Short problem:
Answer these from the passage on hydrogen spending that follows:
(a) How much did the Energy Department lend for the green hydrogen project in Utah?
(b) How large is the Hy24 fund?
(c) Which everyday product is named as containing carbon black?

━━━━━ Excerpted passage

Governments are bolstering spending from the private sector. Last year’s bipartisan U.S. infrastructure bill included billions for hydrogen. The Energy Department recently lent $500 million to a Mitsubishi unit and a project developer to develop a green hydrogen project in Utah that would include underground storage in vast caverns.

The caverns could store hydrogen for months and be tapped to stabilize the electricity grid in the Western U.S. when the wind isn’t blowing and sun isn’t shining, the companies say. Long-term energy storage is another potential application of hydrogen being explored during the war in Ukraine.

Amir Sharifi, chief investment officer of Hy24, a $1.7 billion fund dedicated to the sector, said:

What has happened has changed the paradigm and made the question of economics less of a ‘10 years away’ question.

“It’s already there in some places.”

A Monolith employee collects a sample of carbon black for quality testing. Carbon black goes into a number of everyday products including rubber tires. Simultaneously producing clean carbon black and hydrogen allows Monolith to be cost competitive in both markets and efficiently use renewable power, the company says.

━━━━━━━━━━
━━━━━ Data rows

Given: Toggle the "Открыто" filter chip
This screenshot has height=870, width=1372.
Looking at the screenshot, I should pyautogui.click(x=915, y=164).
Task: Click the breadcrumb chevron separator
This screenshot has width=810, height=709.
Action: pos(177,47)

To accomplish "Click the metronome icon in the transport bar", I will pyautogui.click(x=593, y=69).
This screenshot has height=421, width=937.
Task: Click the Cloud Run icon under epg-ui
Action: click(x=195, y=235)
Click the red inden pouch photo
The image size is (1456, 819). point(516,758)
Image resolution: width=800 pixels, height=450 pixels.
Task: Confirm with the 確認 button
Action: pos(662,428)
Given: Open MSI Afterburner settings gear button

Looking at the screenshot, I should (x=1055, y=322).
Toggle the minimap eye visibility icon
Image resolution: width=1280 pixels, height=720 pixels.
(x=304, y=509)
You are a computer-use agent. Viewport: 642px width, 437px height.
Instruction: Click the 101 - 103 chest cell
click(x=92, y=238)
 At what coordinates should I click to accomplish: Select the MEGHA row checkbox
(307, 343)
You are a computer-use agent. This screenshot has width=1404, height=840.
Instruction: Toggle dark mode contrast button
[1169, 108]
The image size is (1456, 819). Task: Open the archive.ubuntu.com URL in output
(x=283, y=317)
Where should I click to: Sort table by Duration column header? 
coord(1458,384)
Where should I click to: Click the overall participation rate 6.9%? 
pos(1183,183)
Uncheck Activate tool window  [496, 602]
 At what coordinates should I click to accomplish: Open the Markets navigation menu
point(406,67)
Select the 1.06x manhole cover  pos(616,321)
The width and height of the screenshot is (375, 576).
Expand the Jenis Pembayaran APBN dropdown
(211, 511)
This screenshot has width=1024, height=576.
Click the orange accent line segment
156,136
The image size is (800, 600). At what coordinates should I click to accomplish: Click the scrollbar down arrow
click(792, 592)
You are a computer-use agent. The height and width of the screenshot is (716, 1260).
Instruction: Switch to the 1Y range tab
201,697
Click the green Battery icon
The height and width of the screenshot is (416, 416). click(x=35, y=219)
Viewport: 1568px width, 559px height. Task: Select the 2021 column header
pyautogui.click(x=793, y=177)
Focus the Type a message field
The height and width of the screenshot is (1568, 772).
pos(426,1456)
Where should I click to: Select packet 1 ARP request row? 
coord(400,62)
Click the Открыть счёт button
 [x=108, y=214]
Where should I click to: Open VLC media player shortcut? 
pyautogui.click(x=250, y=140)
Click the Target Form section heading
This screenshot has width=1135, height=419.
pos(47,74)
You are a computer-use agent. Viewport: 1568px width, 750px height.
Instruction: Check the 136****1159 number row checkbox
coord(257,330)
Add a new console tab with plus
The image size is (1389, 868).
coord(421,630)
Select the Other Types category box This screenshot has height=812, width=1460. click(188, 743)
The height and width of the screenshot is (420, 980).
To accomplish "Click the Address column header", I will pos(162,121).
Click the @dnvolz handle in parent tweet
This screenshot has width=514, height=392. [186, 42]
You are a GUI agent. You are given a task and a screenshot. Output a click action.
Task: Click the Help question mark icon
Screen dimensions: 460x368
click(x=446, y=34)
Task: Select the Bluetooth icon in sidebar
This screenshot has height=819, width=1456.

━━━━━━━━━━

Task response:
(a) $500 million
(b) $1.7 billion
(c) Rubber tires